Anesthesiologists are specialized physicians who both provide medical care and administer anesthesia during your surgery. Our doctors work to ensure the best possible outcome before, during and after your upcoming procedure.
Who are Certified Registered Nurse Anesthetists?
Certified Registered Nurse Anesthetists (CRNA) are master’s prepared advanced practice nurses who also specialize in administering anesthesia for your surgery.
What do our Anesthesiologist and CRNA’s do during your procedure?
- Provide for your comfort and safety.
- Manage preexisting medical conditions and problems that may develop during surgery.
- Monitor and control blood pressure, heart rate, breathing and oxygen levels.
- Give medication to control pain.
What are the types of Anesthesia?
- General is similar to a DEEP sleep. During your surgery, you will not feel, see or hear anything.
- Regional (epidural, spinal, nerve blocks) puts part of your body to sleep. We inject drugs around the appropriate nerves to produces numbness. This is often combined with sedation that provides a state of relaxation.

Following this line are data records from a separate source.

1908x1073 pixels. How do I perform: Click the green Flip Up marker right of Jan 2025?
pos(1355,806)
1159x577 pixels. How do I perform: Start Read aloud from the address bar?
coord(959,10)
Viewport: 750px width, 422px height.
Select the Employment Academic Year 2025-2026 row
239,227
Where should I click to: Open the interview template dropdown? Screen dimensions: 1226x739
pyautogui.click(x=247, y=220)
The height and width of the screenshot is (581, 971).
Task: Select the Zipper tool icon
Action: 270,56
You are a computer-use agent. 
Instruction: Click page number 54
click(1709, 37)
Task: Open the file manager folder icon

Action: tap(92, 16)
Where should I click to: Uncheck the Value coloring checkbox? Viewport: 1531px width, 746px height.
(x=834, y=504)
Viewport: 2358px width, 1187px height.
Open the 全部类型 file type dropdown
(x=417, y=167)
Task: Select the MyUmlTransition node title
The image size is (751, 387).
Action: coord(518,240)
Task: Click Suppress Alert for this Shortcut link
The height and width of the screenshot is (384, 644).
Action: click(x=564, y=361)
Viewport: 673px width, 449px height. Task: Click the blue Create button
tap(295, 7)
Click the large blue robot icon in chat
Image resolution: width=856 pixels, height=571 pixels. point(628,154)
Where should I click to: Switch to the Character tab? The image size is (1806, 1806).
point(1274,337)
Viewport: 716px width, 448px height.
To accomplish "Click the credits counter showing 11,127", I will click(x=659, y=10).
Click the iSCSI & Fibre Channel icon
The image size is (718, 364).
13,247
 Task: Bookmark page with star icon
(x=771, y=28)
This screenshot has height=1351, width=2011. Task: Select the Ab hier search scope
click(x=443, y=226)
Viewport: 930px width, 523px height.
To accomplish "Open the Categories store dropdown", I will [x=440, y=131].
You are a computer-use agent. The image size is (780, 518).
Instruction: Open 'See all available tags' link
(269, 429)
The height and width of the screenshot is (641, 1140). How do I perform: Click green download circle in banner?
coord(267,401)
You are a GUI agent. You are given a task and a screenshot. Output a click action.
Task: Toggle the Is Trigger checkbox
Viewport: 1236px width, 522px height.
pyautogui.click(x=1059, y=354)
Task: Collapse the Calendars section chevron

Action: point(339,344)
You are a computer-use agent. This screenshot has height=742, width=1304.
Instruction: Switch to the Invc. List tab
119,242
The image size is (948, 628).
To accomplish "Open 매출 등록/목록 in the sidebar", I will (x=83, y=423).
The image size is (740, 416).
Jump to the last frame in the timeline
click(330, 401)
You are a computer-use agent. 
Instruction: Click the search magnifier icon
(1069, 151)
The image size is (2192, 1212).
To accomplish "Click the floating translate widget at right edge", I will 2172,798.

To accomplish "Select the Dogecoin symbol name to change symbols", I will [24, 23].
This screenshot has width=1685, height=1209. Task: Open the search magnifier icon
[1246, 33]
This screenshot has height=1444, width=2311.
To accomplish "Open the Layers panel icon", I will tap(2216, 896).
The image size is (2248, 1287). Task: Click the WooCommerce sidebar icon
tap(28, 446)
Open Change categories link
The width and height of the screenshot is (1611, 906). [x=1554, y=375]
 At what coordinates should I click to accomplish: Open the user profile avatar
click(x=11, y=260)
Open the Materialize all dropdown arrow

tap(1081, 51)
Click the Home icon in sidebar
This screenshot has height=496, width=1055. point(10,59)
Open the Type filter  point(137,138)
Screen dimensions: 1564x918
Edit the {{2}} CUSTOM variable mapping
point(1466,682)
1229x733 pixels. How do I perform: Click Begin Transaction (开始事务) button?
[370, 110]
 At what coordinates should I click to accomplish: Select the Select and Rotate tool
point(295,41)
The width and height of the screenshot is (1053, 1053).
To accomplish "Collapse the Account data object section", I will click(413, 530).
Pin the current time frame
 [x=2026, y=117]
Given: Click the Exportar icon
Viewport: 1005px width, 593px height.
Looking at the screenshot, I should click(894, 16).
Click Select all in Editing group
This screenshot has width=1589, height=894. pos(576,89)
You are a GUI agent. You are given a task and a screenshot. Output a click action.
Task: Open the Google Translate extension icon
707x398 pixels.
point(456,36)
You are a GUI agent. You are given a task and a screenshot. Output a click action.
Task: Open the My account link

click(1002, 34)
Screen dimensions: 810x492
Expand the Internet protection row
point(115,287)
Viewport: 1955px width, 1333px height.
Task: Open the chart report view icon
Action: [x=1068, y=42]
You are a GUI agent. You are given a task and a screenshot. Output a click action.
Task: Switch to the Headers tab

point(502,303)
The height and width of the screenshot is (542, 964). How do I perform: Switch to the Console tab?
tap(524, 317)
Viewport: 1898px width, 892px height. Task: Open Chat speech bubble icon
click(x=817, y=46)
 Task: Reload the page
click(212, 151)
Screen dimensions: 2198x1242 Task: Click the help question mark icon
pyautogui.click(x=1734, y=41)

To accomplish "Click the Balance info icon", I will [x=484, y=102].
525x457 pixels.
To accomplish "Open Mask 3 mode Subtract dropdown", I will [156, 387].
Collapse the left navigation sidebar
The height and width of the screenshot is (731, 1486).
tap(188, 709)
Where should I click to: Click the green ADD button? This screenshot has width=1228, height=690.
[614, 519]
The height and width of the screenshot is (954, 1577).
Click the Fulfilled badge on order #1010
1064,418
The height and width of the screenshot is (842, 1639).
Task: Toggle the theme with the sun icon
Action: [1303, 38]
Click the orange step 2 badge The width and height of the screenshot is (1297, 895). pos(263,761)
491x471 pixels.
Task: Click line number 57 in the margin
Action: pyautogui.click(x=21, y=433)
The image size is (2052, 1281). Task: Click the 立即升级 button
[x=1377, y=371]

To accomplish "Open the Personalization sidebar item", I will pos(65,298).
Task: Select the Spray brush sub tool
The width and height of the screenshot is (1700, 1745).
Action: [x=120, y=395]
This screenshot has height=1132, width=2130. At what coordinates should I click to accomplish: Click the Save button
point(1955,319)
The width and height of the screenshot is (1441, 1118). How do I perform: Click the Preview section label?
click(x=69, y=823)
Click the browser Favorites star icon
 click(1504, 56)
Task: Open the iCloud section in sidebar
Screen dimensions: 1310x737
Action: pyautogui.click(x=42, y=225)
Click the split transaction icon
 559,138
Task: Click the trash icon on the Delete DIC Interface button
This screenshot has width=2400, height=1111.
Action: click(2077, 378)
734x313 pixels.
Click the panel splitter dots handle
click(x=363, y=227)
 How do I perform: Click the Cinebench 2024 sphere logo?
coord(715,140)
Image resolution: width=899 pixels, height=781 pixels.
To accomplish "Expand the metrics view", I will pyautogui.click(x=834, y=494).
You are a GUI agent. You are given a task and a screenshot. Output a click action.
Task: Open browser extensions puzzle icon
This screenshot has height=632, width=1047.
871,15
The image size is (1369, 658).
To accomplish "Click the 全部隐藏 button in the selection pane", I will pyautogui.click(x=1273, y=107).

- Sedation increases your comfort and provides relaxation and pain control.
How do our Anesthesiologist and CRNA choose the type of anesthesia to give you?
Your anesthesiologist and CRNA make this decision in consultation with your surgeon. We base this decision on what is needed for your surgery, your medical history and health and your wishes.
Am I able to Eat or Drink before my surgery
- NPO – Nothing to eat or drink after midnight before surgery.
- 8-12 HOURS BEFORE:
May only EAT a SMALL, LIGHT meal *
(toast, jam, cereal, fruit, and CLEAR liquids). Do NOT eat fried or fatty foods.*Do NOT EAT any food after midnight if your surgeon has placed you on a clear liquid diet or if you are having a procedure involving your stomach or bowels.
What if I Smoke?
We encourage you to stop smoking. It is highly irritating to your lungs and you will have a greater likelihood of coughing post procedure. Visit www.tobaccofreeflorida.com for assistance or ask your primary healthcare provider.
What about Awareness during surgery?
- Intended Awareness Sometimes it is appropriate or necessary for you to be awake or aware. You may have some awareness when brought into the operating room (before the surgery starts) and when waking up from anesthesia (after the procedure is over).
- Unintended Awareness This is not very common. The anesthesiologist and CRNA take many precautions and use advanced monitors to prevent unintended awareness.
What about possible Complications or Side Effects from anesthesia?
Serious complications are rare. Anesthesia is much safer and more effective than ever before.
- Nausea and Vomiting may occur as the result of narcotic pain medicine, certain types of procedures and your own history of nausea or motion sickness. There are several medications available that decrease the incidence. Please inform us if you have a history of nausea and vomiting prior to your procedure.
- Dental injury may be unavoidable. A tooth, cap, or bridge may become chipped or loosened when the anesthesiologist or CRNA is managing your breathing.
- Sore throat is common along with some tongue or lip swelling after surgery.
- Nerve injury that causes permanent loss of sensation or strength in part of the body is rare.
- Back injury from epidurals or spinals is not common. In fact, epidural injections are a common treatment for severe back pain.
- Serious complications like heart or lung failure are most often related to your preexisting health and medical condition. Heart and lung disease, high blood pressure, diabetes, smoking and severe obesity increase the risk of these complications.
Our Anesthesiologists and CRNA’s, look forward to meeting and taking care of you. Before your procedure, you will meet our anesthesiologist and/or CRNA to discuss and finalize the best anesthetic plan for you. Your health, safety and comfort are our priorities. As physicians and nurses, we are dedicated to providing you with the highest level of medical care.